• [Work to complete] In the records below, can you render everything from the line containing "Task: Select the Instructions" down to the line containing "will (x=741, y=243).", both included, as a JSON list of strings with one string per line and blank lines left out?

• [Stored data]
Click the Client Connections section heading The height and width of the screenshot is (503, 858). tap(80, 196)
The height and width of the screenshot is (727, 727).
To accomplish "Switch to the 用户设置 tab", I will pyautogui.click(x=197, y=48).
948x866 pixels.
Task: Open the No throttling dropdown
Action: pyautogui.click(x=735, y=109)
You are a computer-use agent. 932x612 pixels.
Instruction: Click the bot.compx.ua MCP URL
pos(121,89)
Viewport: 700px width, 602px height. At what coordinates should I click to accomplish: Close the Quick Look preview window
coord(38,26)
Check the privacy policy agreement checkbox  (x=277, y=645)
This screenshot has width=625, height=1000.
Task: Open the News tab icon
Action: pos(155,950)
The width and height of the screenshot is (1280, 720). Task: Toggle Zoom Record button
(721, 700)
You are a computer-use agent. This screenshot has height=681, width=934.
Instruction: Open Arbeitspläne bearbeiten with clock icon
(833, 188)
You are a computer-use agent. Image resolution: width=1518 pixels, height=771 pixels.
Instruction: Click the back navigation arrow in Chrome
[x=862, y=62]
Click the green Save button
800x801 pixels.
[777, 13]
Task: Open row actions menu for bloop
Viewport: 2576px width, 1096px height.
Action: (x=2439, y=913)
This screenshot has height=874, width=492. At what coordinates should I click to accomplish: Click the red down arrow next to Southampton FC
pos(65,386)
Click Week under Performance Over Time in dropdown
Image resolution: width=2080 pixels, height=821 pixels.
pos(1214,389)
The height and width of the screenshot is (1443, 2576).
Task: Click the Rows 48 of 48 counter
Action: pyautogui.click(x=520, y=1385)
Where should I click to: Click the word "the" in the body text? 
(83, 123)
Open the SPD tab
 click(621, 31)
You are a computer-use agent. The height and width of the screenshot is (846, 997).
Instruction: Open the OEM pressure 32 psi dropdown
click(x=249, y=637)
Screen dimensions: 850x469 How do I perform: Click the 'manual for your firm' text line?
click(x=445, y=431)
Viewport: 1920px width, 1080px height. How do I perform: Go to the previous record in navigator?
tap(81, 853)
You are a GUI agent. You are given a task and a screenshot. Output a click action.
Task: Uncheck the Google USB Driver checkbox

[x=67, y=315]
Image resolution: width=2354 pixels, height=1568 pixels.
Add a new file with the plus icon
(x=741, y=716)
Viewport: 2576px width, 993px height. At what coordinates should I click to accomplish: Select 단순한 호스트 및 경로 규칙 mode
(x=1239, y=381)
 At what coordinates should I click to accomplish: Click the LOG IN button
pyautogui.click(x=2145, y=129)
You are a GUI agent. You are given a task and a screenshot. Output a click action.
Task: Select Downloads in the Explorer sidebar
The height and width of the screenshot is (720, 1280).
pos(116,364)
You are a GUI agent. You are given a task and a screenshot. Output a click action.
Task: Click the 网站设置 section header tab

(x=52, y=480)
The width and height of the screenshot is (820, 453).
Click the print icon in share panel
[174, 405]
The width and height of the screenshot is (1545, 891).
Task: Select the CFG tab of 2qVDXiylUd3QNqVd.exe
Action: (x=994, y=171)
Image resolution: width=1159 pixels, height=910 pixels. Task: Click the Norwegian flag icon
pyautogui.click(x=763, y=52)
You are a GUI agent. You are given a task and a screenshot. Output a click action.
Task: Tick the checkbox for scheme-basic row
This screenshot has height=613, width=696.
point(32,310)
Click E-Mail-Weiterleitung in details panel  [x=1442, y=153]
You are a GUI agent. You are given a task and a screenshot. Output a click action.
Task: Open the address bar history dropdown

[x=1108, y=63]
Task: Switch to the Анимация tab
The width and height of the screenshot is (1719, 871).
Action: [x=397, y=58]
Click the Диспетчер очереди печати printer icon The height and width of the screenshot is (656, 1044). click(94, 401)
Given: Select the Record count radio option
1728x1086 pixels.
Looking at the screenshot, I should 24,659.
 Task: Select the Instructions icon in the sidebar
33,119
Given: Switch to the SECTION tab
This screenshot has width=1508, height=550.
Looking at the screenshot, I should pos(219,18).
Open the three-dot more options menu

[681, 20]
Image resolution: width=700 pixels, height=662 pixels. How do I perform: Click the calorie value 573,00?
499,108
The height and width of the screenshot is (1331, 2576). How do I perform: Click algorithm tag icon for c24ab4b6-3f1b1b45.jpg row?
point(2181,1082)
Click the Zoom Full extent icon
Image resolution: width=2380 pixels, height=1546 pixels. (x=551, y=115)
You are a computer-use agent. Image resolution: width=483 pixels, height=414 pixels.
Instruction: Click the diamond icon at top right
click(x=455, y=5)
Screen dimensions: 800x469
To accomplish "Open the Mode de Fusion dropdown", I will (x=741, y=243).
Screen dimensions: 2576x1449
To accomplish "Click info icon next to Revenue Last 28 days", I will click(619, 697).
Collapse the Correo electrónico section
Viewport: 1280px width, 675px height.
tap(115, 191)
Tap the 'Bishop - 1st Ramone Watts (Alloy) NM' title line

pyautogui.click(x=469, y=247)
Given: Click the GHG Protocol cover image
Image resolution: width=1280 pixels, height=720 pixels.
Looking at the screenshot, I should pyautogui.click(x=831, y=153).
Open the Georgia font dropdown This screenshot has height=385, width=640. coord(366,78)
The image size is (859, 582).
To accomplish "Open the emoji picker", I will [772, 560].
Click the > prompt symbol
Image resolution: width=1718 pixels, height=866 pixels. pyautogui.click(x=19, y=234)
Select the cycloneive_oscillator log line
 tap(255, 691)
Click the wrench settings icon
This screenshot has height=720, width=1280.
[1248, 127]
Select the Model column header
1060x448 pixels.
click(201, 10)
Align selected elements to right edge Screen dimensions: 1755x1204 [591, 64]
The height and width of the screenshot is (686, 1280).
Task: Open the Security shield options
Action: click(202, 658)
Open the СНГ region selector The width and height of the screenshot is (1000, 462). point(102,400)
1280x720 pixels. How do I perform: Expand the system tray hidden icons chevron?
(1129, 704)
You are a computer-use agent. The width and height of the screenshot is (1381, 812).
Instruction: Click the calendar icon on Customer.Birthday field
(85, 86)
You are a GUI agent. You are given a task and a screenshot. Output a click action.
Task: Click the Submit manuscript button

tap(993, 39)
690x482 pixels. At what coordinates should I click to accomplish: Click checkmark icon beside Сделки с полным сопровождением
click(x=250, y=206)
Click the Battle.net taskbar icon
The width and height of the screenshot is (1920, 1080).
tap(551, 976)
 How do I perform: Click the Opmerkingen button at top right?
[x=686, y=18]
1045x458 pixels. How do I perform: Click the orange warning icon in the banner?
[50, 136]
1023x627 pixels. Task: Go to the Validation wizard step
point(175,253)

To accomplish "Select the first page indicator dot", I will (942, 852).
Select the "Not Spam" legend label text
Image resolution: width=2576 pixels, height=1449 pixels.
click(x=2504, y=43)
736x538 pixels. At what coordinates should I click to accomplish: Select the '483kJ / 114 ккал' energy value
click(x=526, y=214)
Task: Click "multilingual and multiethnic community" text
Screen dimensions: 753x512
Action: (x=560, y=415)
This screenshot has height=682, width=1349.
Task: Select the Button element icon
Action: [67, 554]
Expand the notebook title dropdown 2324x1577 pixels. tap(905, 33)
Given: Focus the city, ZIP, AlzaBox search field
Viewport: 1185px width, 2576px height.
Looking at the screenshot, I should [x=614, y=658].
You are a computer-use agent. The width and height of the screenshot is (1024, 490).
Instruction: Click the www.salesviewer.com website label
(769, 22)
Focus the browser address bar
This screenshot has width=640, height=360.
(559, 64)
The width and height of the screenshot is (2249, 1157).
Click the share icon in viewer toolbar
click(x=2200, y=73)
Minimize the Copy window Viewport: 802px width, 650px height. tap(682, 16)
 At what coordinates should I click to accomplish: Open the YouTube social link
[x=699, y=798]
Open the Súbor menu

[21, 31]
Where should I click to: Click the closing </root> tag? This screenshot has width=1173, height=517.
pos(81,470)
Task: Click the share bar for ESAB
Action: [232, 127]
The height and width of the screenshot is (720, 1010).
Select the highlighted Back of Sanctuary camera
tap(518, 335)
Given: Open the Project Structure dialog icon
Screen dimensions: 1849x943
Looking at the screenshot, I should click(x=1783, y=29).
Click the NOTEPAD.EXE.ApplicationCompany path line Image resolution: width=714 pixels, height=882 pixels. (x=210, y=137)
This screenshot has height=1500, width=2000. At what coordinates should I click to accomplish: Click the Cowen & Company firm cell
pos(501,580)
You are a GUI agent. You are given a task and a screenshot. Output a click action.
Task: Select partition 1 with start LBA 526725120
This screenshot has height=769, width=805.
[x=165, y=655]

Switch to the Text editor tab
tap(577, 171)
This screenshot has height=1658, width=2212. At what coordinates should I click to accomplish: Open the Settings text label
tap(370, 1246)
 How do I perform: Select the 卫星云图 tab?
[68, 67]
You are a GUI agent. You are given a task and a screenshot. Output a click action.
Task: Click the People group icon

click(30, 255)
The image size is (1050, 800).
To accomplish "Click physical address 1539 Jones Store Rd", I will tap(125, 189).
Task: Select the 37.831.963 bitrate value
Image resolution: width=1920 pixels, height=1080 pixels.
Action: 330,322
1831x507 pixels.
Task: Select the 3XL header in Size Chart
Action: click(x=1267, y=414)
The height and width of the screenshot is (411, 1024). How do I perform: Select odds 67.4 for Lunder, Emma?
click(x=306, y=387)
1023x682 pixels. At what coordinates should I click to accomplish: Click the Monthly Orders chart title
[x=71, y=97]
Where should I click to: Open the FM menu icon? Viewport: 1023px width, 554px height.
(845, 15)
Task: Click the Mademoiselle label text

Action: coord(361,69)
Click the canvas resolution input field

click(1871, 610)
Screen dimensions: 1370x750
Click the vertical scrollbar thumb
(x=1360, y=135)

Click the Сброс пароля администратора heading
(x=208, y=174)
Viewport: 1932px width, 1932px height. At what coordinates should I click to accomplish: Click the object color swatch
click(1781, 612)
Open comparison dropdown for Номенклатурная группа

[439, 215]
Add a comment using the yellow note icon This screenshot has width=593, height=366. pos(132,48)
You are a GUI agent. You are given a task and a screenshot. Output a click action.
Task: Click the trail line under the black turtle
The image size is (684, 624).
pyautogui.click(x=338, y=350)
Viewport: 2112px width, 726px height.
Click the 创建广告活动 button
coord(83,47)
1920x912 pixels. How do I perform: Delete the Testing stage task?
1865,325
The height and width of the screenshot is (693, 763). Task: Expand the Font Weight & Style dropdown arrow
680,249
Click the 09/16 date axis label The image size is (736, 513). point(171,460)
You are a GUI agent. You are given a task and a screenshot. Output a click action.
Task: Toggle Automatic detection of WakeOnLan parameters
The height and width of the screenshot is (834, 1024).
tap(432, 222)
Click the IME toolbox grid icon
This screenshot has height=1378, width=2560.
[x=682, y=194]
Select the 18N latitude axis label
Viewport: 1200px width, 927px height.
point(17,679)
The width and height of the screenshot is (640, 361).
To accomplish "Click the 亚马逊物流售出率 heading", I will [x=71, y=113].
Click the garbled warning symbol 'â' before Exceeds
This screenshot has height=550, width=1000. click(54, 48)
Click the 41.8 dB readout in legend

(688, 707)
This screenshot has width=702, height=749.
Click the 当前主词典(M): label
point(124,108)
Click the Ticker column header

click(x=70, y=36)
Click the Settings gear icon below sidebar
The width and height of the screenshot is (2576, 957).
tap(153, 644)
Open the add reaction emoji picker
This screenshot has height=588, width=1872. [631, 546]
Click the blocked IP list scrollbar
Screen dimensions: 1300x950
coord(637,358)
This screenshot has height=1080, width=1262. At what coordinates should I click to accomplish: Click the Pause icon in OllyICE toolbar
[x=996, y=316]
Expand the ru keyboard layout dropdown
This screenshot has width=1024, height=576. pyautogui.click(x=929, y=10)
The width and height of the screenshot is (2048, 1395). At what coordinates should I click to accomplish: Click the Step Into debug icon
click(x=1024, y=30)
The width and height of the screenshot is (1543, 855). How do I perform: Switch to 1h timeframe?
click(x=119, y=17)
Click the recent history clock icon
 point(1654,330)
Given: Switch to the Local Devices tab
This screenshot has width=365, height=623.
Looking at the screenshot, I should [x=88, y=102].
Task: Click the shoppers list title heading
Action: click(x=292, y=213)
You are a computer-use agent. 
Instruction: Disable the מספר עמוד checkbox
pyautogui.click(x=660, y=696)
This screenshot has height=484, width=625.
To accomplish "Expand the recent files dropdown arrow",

• [Result]
[
  " Task: Select the Instructions icon in the sidebar",
  "33,119",
  "Given: Switch to the SECTION tab",
  "This screenshot has width=1508, height=550.",
  "Looking at the screenshot, I should pos(219,18).",
  "Open the three-dot more options menu",
  "[681, 20]",
  "Image resolution: width=700 pixels, height=662 pixels. How do I perform: Click the calorie value 573,00?",
  "499,108",
  "The height and width of the screenshot is (1331, 2576). How do I perform: Click algorithm tag icon for c24ab4b6-3f1b1b45.jpg row?",
  "point(2181,1082)",
  "Click the Zoom Full extent icon",
  "Image resolution: width=2380 pixels, height=1546 pixels. (x=551, y=115)",
  "You are a computer-use agent. Image resolution: width=483 pixels, height=414 pixels.",
  "Instruction: Click the diamond icon at top right",
  "click(x=455, y=5)",
  "Screen dimensions: 800x469",
  "To accomplish \"Open the Mode de Fusion dropdown\", I will (x=741, y=243)."
]